### Task requirements
In the entries below, every line with the string "agent" is to be reported.
#### Supplied material
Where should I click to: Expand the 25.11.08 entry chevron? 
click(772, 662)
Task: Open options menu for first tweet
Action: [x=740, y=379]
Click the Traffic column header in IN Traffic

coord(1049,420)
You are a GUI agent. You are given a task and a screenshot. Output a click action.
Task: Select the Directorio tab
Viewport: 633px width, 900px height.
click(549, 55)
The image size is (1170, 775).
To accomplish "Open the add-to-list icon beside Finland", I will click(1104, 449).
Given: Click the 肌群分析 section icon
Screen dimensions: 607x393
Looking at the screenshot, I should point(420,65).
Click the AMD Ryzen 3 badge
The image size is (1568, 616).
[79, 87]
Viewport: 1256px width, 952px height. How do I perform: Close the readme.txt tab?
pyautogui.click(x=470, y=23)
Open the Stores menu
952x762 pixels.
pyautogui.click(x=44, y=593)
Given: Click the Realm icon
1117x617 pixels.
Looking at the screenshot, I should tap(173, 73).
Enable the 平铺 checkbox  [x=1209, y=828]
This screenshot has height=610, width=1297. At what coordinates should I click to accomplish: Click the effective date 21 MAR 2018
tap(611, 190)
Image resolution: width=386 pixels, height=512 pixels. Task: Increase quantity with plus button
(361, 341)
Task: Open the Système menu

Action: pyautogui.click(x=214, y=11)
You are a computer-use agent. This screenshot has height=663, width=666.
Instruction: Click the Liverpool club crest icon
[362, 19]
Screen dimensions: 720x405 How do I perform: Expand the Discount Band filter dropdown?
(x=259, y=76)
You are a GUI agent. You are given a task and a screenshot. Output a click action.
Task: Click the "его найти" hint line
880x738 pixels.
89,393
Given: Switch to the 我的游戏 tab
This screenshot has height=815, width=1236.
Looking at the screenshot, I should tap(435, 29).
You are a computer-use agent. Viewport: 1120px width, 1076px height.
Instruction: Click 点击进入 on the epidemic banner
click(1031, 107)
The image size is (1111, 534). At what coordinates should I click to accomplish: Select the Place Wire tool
########
### Answer space
You are a GUI agent. You are given a task and a screenshot. Output a click action.
You are a computer-use agent. This screenshot has height=663, width=666.
You are a GUI agent. You are given a task and a screenshot. Output a click action.
You are a computer-use agent. Viewport: 1120px width, 1076px height.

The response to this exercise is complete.